Конрад уже понял, куда клонится ее рассказ, и от прихлынувшей крови у него закололо щеки.
– Дядя твоего отца был священником?
– Был и есть – епископ Тоди.
– Епископ! – Он покачал головой, разгоняя отвращение. – И ты поверила этой чуши?
– Мне было одиннадцать лет, Конрад! Что я понимала? Вы бы в этом возрасте не поверили всему, что бы ни сказал епископ?
Он кивнул:
– Да, конечно, поверил бы. Продолжай, пожалуйста.

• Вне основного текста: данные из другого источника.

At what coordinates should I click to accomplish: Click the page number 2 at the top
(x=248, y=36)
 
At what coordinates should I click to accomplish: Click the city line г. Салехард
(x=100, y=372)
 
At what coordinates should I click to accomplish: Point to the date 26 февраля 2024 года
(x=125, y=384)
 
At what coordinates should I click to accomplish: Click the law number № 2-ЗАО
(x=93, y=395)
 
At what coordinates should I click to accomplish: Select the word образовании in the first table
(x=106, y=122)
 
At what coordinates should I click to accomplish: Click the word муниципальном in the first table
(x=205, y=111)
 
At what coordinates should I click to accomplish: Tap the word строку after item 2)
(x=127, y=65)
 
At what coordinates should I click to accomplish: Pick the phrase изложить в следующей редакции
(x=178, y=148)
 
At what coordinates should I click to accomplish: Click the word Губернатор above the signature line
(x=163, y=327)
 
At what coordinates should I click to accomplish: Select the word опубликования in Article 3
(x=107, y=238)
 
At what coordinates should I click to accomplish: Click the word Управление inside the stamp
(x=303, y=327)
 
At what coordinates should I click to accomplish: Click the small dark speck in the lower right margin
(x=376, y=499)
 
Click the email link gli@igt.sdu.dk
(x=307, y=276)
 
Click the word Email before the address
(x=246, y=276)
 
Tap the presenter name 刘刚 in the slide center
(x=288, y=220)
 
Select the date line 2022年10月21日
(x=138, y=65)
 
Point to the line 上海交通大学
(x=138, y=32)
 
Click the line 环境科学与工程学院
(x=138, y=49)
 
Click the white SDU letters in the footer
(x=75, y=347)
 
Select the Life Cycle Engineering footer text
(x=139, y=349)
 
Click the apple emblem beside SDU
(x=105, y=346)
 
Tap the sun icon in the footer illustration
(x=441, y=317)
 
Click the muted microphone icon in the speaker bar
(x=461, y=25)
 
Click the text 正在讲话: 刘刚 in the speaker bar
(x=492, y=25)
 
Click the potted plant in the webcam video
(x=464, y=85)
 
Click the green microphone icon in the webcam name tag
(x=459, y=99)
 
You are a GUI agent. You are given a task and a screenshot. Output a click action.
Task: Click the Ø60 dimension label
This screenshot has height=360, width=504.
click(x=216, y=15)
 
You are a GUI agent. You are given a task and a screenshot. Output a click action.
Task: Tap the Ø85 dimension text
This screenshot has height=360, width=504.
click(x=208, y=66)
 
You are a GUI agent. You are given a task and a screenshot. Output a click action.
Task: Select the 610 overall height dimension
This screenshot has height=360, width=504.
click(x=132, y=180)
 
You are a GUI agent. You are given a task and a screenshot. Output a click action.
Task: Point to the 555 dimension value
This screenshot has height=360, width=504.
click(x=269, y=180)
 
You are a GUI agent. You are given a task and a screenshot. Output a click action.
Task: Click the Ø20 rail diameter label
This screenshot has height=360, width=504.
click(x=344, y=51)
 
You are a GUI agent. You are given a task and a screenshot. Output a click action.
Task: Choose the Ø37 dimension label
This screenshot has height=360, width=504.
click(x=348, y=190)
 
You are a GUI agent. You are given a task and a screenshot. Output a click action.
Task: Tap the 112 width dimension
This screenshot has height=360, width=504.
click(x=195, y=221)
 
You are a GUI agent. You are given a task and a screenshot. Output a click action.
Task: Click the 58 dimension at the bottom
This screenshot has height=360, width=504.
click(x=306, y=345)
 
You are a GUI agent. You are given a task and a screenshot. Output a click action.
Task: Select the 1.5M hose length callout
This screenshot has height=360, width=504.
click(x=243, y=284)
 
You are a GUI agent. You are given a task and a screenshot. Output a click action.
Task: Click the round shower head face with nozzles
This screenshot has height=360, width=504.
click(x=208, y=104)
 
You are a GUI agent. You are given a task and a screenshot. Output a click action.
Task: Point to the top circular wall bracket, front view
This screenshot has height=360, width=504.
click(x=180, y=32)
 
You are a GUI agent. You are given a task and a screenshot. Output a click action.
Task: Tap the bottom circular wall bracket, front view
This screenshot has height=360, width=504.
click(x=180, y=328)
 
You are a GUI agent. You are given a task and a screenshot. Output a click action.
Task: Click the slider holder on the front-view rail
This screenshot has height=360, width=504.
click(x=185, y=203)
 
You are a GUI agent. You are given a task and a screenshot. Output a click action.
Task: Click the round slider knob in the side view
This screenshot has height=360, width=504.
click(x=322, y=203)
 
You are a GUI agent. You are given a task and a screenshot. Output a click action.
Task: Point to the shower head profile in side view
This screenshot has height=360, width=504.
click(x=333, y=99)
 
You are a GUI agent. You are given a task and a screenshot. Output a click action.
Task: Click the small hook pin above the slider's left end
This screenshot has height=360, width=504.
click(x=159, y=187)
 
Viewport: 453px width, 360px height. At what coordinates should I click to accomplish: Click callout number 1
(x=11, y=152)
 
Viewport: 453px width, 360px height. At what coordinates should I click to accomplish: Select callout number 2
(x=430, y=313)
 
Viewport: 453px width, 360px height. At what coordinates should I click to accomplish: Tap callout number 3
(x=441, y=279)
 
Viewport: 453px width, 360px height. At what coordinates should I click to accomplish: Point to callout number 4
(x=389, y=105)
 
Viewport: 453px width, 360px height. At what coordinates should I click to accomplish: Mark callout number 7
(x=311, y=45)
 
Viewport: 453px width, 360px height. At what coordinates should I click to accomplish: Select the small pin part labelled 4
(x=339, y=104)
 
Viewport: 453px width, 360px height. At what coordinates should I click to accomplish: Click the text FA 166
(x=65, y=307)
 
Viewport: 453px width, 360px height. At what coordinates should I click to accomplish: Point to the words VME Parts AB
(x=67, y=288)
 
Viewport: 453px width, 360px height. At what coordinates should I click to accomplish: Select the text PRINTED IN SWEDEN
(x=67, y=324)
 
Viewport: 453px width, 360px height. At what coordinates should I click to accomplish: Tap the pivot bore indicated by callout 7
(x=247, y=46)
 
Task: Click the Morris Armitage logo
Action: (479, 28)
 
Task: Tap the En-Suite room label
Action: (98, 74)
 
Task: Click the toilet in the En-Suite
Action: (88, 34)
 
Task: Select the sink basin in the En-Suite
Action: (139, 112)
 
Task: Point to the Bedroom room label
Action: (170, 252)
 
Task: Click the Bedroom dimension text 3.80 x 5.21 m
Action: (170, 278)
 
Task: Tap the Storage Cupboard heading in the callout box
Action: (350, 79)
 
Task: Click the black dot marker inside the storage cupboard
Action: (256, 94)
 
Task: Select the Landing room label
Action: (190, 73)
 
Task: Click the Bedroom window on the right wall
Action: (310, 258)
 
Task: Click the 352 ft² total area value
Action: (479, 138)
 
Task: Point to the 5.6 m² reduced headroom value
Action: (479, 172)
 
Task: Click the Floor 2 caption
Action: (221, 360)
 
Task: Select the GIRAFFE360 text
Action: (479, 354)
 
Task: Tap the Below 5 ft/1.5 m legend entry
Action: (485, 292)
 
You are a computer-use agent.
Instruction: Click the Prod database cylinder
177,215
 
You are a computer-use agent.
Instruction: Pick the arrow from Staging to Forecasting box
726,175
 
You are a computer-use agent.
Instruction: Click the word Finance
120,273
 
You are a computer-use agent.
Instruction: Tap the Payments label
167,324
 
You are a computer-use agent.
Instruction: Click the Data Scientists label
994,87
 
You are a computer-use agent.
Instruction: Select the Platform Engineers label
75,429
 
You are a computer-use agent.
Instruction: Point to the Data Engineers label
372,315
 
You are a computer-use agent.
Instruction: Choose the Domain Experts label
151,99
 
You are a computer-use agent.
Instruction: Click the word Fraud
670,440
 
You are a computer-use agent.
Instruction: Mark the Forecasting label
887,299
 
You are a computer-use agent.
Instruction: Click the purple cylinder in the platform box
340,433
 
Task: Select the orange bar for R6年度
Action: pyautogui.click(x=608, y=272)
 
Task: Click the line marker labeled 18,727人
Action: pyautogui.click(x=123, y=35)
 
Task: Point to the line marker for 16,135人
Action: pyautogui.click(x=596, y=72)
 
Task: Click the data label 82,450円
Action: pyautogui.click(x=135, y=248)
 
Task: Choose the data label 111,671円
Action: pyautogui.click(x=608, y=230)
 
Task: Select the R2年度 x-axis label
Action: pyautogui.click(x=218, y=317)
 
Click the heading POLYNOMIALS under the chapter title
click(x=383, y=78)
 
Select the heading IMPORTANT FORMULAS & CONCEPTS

– Ну, он все это сказал, и еще, какая я выросла красивая, покуда привязывал лошадь и расседлывал ее. И глаза – я запомнила этот дикий взгляд. Когда он закончил с лошадью, то был уже весь красный, и велел мне: «Идем со мной» – очень твердо, так что всякий ребенок бы послушался. Он взял меня за руку и отвел за конюшню, туда, где было свалено сено. Он сказал, что не сделает мне больно, Конрад. Но было адски больно, так что я закричала. А отец как раз был у конюшни – пришел встретить дядю. Когда он прибежал на крик, Бонифацио свалился с меня. Его жирный член еще торчал между пуговицами сутаны, как мерзкий червь. Он ткнул в меня пальцем: «Это дитя одержимо дьяволом! Видишь, она соблазнила меня, прямо в епископском облачении!» Он сорвал с себя сутану, бросил в солому епископскую шапочку и стал топтать ногами. И расцарапал себе лицо, так что по щекам покатились капли крови. Я плакала, потому что мне было так больно, и платье все было перепачкано грязью и кровью, и мне казалось, что двоюродный дедушка Бонифацио сошел с ума. Я посмотрела на папу, но он отвел глаза и сказал: «Успокойся, дядя. Это больше не повторится, а не то я выколочу из нее беса». Он снял с себя пояс, молча схватил меня за руку и перевернул на живот. Избил меня до синяков – мне много дней потом больно было сидеть, а дедушка уговаривал его постараться и кричал, чтоб демоны из меня выходили.